Pero a pesar de lo dicho, siguen floreciendo y enquistándose los prejuicios. Ahora ya totalmente disociados de su antigua utilidad relacionada con el instinto de supervivencia durante los tiempos remotos de los clanes aislados y su vida primitiva.

Siguen existiendo prejuicios hacia aquellas personas con características raciales distintas. Estos prejuicios además se pueden agravar (o al contrario, atenuar), en función de características como la riqueza o la pobreza (de la persona hacia la que se siente el prejuicio), la belleza o la fealdad, la cultura o la incultura, la simpatía o la adustez. Y desde luego, en función del sexo, y todavía más, en función de las eventuales orientaciones sexuales de carácter minoritario, "discordantes".

Cada cual tiene sus particulares combinaciones y grados de prejuicios, especialmente si no se observa a si mismo de forma crítica. Es decir, si no está atento y se deja llevar por la corriente, sin cuestionar las costumbres del colectivo al que pertenece (así como sus propias manías particulares).

Como somos seres humanos inteligentes, podemos usar nuestras capacidades para reflexionar sobre todo ello, observando nuestras convicciones, si es preciso cuestionándolas, si es necesario abandonándolas, sustituyéndolas por actitudes nuevas. Podemos hacer este proceso o no hacerlo: si la opción elegida sólo incide sobre nosotros mismos, socialmente es indiferente, sólo servirá para que seamos mejores o peores personas o, evitando las calificaciones morales, personas con un grado mayor o menor de lucidez, con visiones más o menos objetivas o distorsionadas de la realidad.

Pero si la opción que elegimos tiene repercusiones sociales, lo que hagamos ya no es indiferente. I si en concreto ocupamos algún cargo público y desde él alimentamos cualquier tipo de prejuicio, esto es algo que la sociedad no nos debería tolerar.

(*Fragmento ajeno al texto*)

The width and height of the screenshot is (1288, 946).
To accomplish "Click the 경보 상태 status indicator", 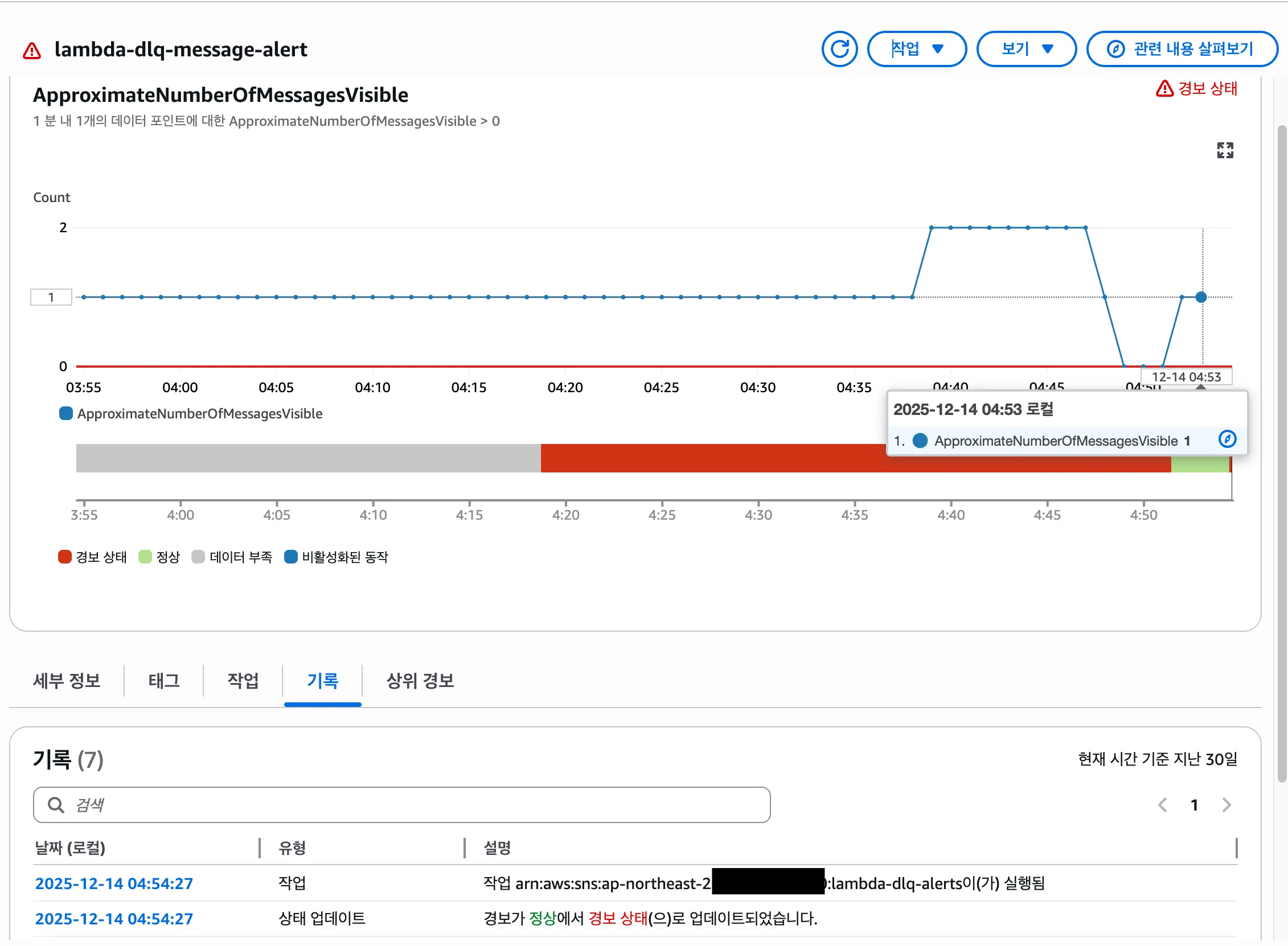I will coord(1196,89).
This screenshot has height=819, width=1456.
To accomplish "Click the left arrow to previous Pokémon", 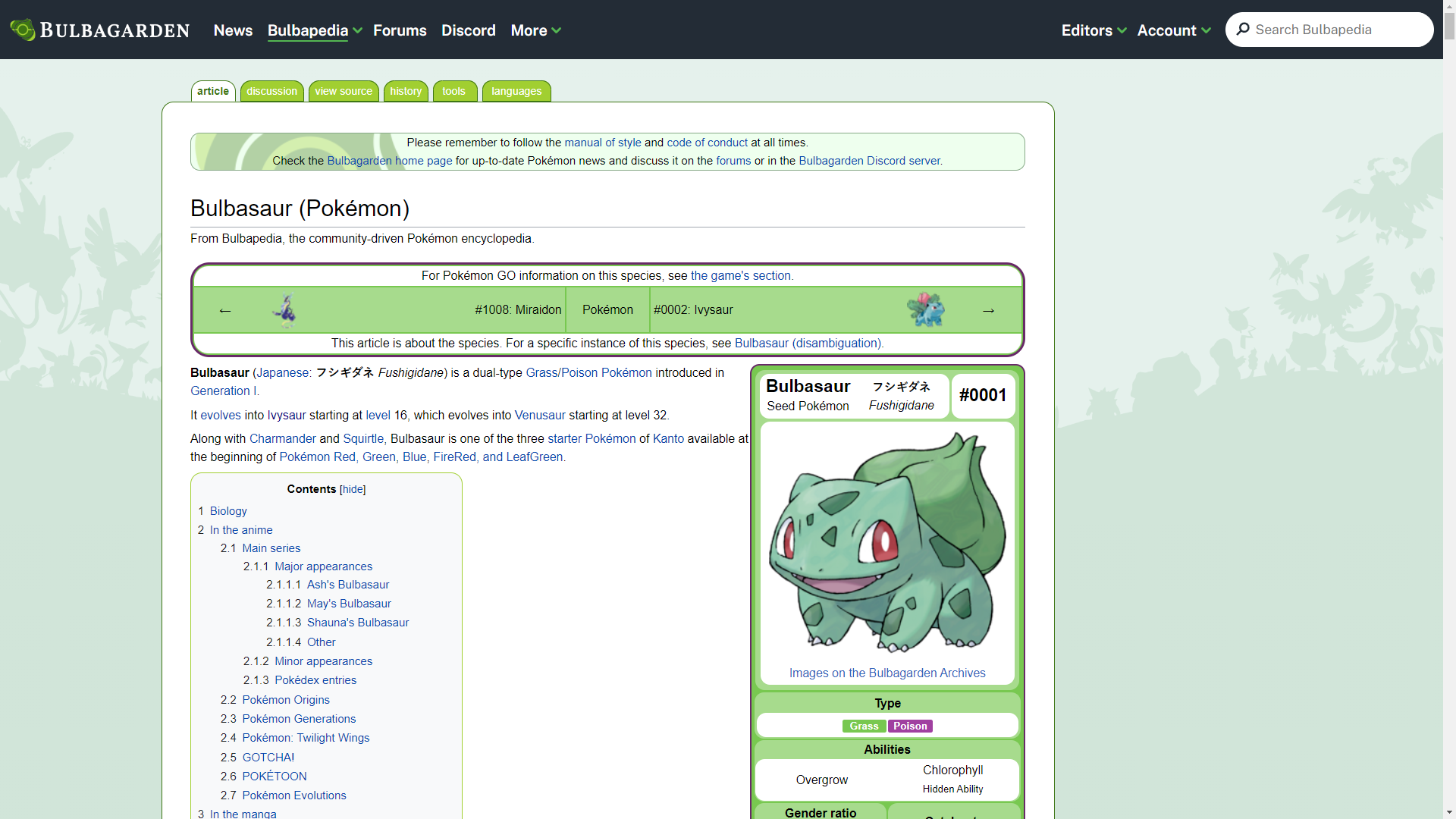I will [x=225, y=310].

Todo ello viene a cuenta de lo siguiente. Es una lacra habitual de los cuerpos policiales la rutina de las identificaciones y detenciones según criterios raciales, sin ningún indicio objetivo de conducta delictiva que lo justifique. Es un hecho sabido que el porcentaje de identificaciones arbitrarias, de individuos con características étnicas distintas de las de la mayoría de la población, es desproporcionadamente elevado.

Naturalmente, el policía que patrulla la calle no es el responsable de la discriminación, es sólo un brazo ejecutor. También es un brazo ejecutor el superior que le transmite las órdenes. Este, a su vez, las ha recibido, a través de la cadena de mandos, del jefe del cuerpo de policía, el cual ya tiene una considerable autonomía para decidir en uno u otro sentido. Pero también dentro de unos límites, ya que a su vez él está sujeto a las directrices que marcan los políticos. Nos referimos, claro, en el caso de una sociedad democrática en la que exista esta subordinación (los regímenes antidemocráticos y las dictaduras militares son otra historia).

En las democracias, los administradores del poder (los políticos), lo administran porque han sido votados. Por lo que al final son los votantes quienes, con su voto, deciden, deberían decidir, el comportamiento del polícía que patrulla la calle. ¿Qué no es así? Pues si no es así, si no hay esta relación de subordinación de la gestión del político con los votantes, es que hay que cambiar el sistema electoral y el sistema de gobierno, y convertirlo en verdaderamente democrático.

Pero, ¿y si el modelo policial actual, discriminador, es el que prefiere la mayoría de la población? Pues entonces la labor que tenemos pendiente todavía es mayor. Si consideramos que la policía (como el resto de la sociedad) se debe subordinar a los principios proclamados en la Declaración Universal de los Derechos Humanos, y ocurre que nos sentimos en minoría, no nos queda más remedio de asumir que también es responsabilidad nuestra intentar incidir sobre la forma de pensar de la gente que nos rodea, y ampliar así la masa de ciudadanos y electores favorables al respeto generalizado de los derechos humanos.